* Exercise description: Could you reproduce the listing from the line containing "Tap the yellow" through the line containing "Tap the sentence", with 100 added to every x and y coordinate in the answers?

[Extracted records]
start

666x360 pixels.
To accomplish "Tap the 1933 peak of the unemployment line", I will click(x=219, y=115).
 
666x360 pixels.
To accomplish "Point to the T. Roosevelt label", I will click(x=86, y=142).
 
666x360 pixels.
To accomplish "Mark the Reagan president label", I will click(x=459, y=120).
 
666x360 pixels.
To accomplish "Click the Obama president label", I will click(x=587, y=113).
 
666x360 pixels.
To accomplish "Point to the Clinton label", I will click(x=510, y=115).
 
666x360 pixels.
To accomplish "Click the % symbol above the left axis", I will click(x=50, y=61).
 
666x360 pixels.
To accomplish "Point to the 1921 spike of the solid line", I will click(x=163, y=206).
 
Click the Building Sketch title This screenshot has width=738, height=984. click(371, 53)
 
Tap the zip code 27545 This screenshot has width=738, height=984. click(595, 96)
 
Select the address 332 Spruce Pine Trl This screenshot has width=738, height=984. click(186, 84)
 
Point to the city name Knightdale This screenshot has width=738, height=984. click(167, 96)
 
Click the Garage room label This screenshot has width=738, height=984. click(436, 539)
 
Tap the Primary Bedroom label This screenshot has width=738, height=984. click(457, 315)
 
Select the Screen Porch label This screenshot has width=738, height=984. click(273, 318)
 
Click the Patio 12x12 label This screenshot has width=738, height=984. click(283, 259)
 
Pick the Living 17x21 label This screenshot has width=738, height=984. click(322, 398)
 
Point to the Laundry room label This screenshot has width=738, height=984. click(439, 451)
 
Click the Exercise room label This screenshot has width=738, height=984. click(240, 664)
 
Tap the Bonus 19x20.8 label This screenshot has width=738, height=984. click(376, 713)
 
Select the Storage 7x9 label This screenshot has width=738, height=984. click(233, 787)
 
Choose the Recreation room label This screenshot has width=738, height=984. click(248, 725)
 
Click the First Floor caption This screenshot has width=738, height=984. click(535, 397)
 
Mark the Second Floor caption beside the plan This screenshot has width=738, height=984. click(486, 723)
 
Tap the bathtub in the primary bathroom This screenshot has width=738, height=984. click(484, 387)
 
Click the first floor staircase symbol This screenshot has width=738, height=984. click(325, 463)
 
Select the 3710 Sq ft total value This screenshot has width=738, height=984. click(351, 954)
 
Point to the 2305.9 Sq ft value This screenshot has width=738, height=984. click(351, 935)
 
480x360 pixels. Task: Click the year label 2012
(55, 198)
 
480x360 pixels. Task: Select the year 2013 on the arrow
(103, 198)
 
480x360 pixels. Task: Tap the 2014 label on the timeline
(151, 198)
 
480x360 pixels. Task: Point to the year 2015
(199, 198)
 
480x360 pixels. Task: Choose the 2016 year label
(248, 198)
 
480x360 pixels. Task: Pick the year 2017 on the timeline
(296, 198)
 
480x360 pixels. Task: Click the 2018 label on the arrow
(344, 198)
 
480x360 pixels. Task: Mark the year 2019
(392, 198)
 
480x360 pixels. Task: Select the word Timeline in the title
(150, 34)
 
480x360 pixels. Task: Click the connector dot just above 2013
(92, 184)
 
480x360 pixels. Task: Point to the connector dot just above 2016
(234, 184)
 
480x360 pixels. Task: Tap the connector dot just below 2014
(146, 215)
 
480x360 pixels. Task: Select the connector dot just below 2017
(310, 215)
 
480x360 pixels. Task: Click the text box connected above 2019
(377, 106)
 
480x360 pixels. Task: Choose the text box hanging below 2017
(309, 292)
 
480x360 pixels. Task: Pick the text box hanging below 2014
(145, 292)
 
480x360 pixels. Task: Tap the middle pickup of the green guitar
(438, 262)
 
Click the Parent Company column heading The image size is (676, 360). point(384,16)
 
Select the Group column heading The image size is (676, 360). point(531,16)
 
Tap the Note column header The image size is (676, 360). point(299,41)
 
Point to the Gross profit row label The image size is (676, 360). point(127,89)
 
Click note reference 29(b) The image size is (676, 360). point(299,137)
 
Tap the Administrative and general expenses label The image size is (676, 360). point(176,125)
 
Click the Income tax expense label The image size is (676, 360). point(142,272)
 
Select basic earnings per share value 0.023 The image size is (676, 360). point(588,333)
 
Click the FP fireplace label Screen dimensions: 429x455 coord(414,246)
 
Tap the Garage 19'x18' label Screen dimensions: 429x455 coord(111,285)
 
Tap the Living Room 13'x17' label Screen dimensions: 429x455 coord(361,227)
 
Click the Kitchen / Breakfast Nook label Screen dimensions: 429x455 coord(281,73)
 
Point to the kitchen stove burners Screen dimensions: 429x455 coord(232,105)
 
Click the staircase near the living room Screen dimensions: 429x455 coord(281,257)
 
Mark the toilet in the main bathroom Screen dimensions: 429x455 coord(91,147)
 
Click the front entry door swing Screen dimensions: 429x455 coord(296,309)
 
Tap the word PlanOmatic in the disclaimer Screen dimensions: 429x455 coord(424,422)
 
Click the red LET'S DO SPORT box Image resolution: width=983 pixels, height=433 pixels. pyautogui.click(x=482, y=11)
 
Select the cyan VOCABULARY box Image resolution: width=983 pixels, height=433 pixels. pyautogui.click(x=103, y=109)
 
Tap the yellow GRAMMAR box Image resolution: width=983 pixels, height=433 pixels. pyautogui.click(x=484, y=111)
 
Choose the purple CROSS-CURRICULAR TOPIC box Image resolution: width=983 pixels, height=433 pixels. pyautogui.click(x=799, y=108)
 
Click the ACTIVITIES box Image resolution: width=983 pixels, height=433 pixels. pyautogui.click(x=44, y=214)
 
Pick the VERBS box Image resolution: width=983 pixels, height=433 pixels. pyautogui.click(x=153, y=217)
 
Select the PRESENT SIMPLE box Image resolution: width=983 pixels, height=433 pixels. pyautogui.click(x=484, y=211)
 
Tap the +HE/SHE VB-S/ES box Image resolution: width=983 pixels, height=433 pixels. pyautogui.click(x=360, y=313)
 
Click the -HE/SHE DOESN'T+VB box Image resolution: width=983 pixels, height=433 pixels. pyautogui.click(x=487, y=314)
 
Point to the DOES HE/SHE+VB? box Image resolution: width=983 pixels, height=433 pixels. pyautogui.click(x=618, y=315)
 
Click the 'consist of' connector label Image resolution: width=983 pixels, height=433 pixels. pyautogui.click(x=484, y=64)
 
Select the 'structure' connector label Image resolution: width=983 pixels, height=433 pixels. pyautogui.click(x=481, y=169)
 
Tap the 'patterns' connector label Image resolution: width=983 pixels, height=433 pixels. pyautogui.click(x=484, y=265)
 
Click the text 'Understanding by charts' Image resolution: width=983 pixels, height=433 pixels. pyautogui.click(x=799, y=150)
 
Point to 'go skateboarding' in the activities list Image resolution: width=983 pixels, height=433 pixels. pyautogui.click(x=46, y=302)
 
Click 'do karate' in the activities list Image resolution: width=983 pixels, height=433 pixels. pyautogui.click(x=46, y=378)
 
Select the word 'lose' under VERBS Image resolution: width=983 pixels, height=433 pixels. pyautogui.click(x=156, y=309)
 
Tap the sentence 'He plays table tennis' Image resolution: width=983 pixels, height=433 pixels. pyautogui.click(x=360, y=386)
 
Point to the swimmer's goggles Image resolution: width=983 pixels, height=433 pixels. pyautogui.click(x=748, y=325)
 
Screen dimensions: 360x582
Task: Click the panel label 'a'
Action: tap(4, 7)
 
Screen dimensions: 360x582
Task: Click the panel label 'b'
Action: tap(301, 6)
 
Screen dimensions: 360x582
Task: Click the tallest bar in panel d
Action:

end

* Solution to this exercise:
Tap the yellow GRAMMAR box Image resolution: width=983 pixels, height=433 pixels. pyautogui.click(x=584, y=211)
 
Choose the purple CROSS-CURRICULAR TOPIC box Image resolution: width=983 pixels, height=433 pixels. pyautogui.click(x=899, y=208)
 
Click the ACTIVITIES box Image resolution: width=983 pixels, height=433 pixels. pyautogui.click(x=144, y=314)
 
Pick the VERBS box Image resolution: width=983 pixels, height=433 pixels. pyautogui.click(x=253, y=317)
 
Select the PRESENT SIMPLE box Image resolution: width=983 pixels, height=433 pixels. pyautogui.click(x=584, y=311)
 
Tap the +HE/SHE VB-S/ES box Image resolution: width=983 pixels, height=433 pixels. pyautogui.click(x=460, y=413)
 
Click the -HE/SHE DOESN'T+VB box Image resolution: width=983 pixels, height=433 pixels. pyautogui.click(x=587, y=414)
 
Point to the DOES HE/SHE+VB? box Image resolution: width=983 pixels, height=433 pixels. pyautogui.click(x=718, y=415)
 
Click the 'consist of' connector label Image resolution: width=983 pixels, height=433 pixels. pyautogui.click(x=584, y=164)
 
Select the 'structure' connector label Image resolution: width=983 pixels, height=433 pixels. pyautogui.click(x=581, y=269)
 
Tap the 'patterns' connector label Image resolution: width=983 pixels, height=433 pixels. pyautogui.click(x=584, y=365)
 
Click the text 'Understanding by charts' Image resolution: width=983 pixels, height=433 pixels. pyautogui.click(x=899, y=250)
 
Point to 'go skateboarding' in the activities list Image resolution: width=983 pixels, height=433 pixels. pyautogui.click(x=146, y=402)
 
Click 'do karate' in the activities list Image resolution: width=983 pixels, height=433 pixels. pyautogui.click(x=146, y=478)
 
Select the word 'lose' under VERBS Image resolution: width=983 pixels, height=433 pixels. pyautogui.click(x=256, y=409)
 
Tap the sentence 'He plays table tennis' Image resolution: width=983 pixels, height=433 pixels. pyautogui.click(x=460, y=486)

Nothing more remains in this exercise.